#Fakejet in Moscow
You may have heard about the G650 parked in Moscow that Instagrammers hire for photos. But you need to be careful about whom you trust.
ONE OF THE MOST watched documentaries on Netflix at the moment is about the failed luxury music Fyre Festival. The festival was launched by various influencers of Instagram, the social media service, and – because of this innovative marketing – sold out in hours. Unfortunately, the actual event did not live up to the hype. The event was a disaster and the founder is now in jail for fraud, for six years.
At the end of the documentary, a journalist describes how Instagram is so important. She illustrates this by saying how Russians are hiring a parked Gulfstream G650 purely to take photos for Instagram. It is a great story and has been covered by hundreds of publications and TV programmes. The first stories emerged in 2017, but other sites have covered it this year. All tell the same story.
The Telegraph
The Telegraph
Business Insider
Teen Vogue
Unfortunately, it is rubbish.
There is no aircraft parked waiting for Instagrammers. And the photos clearly show it is not a G650 (just look at the windows). The maths does not work. Renting out a $70 million business jet at $170 an hour is not great business. At that rate, it would take 47 years to pay off the aircraft (provided that you never had an empty hour, that the airport let you park it for free, that you paid cash so did not have interest charges, and that you had no staff costs).

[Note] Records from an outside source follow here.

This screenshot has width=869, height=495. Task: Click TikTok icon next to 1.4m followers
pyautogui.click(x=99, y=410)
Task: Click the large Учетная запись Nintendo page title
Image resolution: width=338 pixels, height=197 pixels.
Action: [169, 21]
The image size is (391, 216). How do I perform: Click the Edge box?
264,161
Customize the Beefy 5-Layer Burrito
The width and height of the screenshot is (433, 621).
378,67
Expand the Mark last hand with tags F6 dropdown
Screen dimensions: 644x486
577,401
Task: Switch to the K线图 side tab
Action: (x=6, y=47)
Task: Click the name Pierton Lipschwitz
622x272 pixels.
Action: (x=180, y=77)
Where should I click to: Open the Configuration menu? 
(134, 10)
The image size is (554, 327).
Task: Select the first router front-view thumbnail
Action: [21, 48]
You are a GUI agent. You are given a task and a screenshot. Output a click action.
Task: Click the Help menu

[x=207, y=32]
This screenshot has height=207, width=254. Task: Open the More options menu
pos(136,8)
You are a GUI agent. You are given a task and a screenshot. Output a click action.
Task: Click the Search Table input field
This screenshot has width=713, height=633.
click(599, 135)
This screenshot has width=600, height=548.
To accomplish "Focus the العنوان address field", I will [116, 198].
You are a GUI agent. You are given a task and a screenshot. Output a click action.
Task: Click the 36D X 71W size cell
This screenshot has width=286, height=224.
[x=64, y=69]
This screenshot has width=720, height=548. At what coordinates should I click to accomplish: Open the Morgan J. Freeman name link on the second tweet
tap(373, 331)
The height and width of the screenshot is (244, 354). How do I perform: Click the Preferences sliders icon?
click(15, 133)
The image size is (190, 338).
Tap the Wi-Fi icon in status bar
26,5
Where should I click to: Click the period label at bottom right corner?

As the name suggests, Private Jet Studio is a mocked-up aircraft in a studio, on an industrial estate in Moscow. The interior appears to be a hybrid of several aircraft models. And the vast majority of photographs on Private Jet Studio’s Instagram page are collected from other sources on the web (one was the cover for a 2010 Hawker Beechcraft magazine).
There is a lot of irony here. Journalists writing about Instagrammers using a parked G650 to create fake photos, are actually writing fake news.
Welcome to 2019.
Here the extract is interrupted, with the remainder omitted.